HomeOpinionNew perspectives...The elite must settle their debts

New perspectives…The elite must settle their debts

By Masimba Manyanya

On June 13, 2014 the Reserve Bank of Zimbabwe Debt Assumption Bill was gazetted. This was for the government to assume a US$1,3 billion debt owed to the central bank by several creditors, most of them  political elites.

In June 2021, another Debt Assumption Bill was gazetted; for the state to assume the debts of the beleaguered national airline, Air Zimbabwe.

Debt assumptions have torched a storm. Civil society sees debt assumptions as setting a bad precedent of protecting corrupt political elites, whilst burdening the poor and vulnerable through unjust taxes.

Zimbabwe’s formal, direct income tax sources have dwindled over the years with deindustrialisation, just as the poor person’s (indirect) taxes now contribute significantly more to the state budget.

This article examines the implications for civil society policy advocacy of debt assumptions, in the context of recommendations of the Auditor-General.

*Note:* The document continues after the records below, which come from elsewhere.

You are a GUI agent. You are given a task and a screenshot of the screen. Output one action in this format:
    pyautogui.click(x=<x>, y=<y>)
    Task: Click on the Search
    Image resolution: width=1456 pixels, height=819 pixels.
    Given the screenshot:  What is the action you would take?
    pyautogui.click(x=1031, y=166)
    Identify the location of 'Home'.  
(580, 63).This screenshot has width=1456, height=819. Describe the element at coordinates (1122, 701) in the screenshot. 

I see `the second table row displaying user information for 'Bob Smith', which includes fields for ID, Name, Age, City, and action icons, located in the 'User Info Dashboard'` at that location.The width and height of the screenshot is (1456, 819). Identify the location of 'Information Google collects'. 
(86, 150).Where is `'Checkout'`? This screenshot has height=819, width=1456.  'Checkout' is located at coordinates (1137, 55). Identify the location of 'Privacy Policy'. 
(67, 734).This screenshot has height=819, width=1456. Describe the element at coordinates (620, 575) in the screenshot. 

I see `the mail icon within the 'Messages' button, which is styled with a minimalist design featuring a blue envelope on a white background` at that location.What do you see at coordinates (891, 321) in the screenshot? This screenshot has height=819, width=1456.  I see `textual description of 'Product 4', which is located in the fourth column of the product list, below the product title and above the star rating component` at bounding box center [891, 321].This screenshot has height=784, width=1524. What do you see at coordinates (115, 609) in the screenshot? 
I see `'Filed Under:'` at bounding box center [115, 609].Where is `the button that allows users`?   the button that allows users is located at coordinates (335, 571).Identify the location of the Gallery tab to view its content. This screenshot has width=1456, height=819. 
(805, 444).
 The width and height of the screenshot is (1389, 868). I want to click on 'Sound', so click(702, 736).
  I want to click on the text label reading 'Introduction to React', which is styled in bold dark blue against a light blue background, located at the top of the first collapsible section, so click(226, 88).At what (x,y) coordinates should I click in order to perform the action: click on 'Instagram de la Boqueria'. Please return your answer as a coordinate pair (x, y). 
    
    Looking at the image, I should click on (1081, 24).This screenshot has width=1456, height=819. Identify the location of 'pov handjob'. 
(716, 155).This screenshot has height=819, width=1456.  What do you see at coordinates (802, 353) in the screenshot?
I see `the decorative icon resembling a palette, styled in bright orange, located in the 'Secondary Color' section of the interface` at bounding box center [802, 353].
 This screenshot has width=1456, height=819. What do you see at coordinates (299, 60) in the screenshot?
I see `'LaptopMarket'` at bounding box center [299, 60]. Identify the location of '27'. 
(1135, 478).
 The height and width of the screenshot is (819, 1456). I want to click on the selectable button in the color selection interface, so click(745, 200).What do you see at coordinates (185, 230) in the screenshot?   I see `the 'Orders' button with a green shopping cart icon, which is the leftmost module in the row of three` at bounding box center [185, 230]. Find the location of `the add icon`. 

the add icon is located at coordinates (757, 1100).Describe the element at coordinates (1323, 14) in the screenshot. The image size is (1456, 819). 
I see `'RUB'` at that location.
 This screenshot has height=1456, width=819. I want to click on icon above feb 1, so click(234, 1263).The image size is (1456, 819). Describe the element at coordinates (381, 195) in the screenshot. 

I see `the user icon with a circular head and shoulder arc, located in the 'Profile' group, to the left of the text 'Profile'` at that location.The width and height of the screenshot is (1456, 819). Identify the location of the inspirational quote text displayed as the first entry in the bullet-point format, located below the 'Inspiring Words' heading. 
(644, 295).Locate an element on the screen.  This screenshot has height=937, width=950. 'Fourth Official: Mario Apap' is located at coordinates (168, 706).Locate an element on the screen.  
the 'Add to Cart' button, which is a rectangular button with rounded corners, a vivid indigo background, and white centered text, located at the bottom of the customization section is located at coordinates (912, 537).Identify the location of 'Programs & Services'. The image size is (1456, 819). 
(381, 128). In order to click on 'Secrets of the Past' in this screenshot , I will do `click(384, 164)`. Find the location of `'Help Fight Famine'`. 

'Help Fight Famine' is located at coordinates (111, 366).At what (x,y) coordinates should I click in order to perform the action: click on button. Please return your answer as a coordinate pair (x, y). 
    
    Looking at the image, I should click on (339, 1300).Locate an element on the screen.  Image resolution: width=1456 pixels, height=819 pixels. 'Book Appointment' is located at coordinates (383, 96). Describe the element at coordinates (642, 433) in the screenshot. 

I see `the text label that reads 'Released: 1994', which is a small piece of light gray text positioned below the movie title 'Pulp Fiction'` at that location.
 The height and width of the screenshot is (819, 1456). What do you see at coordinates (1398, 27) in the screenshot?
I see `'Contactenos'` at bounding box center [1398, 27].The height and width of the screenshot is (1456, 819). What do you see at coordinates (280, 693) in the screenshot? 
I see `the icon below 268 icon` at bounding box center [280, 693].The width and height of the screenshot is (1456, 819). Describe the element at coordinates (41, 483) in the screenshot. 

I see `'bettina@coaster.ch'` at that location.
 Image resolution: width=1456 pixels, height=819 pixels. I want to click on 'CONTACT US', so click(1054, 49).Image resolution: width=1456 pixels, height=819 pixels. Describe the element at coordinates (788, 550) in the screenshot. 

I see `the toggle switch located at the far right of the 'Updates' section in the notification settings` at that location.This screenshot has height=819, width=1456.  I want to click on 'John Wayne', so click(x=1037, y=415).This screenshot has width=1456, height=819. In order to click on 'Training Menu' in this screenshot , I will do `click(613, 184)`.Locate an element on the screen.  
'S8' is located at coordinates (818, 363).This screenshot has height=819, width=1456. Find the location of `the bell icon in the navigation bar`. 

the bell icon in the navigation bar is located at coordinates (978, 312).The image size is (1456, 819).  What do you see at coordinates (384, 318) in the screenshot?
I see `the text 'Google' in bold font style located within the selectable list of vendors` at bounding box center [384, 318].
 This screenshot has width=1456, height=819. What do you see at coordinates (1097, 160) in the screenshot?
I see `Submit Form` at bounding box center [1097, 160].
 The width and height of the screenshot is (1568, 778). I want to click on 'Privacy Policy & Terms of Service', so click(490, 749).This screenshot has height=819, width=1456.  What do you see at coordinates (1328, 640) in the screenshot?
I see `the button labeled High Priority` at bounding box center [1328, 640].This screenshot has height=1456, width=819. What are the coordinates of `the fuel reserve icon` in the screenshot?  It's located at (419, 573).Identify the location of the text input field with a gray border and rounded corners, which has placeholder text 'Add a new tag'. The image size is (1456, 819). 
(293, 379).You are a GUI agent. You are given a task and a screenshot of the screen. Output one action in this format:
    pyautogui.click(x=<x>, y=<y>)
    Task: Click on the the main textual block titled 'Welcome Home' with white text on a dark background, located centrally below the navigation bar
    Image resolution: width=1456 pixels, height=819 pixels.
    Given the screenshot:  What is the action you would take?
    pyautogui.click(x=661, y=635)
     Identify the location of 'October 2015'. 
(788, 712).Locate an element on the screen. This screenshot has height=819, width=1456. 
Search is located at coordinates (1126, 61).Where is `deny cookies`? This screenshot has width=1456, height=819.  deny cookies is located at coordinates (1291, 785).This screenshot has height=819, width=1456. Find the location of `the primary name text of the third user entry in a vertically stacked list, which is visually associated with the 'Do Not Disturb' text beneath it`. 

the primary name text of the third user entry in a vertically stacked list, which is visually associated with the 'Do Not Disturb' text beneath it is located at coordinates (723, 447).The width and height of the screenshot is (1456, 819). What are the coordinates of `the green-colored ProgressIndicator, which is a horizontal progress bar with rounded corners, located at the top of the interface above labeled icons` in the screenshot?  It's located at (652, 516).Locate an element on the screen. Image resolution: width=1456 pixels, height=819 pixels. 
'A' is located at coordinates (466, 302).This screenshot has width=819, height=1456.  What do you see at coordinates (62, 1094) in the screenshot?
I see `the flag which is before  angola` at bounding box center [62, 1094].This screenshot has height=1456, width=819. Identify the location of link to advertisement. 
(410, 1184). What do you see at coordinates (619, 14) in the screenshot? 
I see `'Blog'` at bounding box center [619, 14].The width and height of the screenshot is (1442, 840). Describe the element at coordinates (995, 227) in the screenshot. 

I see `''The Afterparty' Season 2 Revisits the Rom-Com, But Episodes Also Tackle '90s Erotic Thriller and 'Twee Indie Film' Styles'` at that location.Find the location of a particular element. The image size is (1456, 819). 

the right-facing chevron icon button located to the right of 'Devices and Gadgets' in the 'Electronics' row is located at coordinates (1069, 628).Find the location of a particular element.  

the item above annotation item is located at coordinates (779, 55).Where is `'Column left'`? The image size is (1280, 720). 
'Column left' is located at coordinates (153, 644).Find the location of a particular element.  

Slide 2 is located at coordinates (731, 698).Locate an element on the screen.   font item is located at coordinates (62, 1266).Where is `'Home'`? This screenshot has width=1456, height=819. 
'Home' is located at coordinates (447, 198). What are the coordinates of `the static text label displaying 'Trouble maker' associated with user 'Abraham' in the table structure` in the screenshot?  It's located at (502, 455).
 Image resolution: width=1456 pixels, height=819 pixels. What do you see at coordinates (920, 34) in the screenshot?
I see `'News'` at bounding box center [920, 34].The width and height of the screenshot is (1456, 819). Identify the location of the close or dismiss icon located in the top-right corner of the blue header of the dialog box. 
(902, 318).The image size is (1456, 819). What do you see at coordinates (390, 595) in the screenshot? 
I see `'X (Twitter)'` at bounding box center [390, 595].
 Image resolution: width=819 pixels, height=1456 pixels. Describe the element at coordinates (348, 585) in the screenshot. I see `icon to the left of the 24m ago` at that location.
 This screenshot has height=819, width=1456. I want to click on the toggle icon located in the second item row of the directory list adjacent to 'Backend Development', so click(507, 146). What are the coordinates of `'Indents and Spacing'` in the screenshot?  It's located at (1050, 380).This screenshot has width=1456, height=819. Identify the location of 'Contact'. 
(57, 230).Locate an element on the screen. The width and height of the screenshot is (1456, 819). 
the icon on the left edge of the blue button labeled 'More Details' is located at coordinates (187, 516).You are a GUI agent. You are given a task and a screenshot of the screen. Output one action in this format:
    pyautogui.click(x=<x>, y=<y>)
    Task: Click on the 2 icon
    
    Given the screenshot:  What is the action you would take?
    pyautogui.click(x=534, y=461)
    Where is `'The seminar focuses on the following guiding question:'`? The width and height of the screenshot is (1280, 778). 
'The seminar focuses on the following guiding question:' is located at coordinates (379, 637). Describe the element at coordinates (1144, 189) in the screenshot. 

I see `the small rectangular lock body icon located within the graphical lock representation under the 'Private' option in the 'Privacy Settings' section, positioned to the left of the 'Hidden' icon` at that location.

The question is: how responsive are duty bearers to growing civil society demands?

Civil society voices

The Zimbabwe Coalition on Debt and Development, Zimcodd, is a leading civil society organisation and think-tank on debt, and economic policy issues, facilitating citizen involvement in the crafting of public policies that are pro-people and pro-poor.

Key advocacy challenges are unsustainable public policies and shrinking civic (financial, legal, social) spaces. Citizen demands are for open policy discourse around fiscal/economic transparency, debt justice, and concrete policy alternatives.

The 2015 Reserve Bank of Zimbabwe (Debt Assumption) Act 2015 sought to provide for settlement of US$1,3 billion in liabilities incurred by the Reserve Bank of Zimbabwe RBZ. These liabilities were linked to the 2007 Tractor Mechanisation Scheme, which was designed to transform agriculture in Zimbabwe.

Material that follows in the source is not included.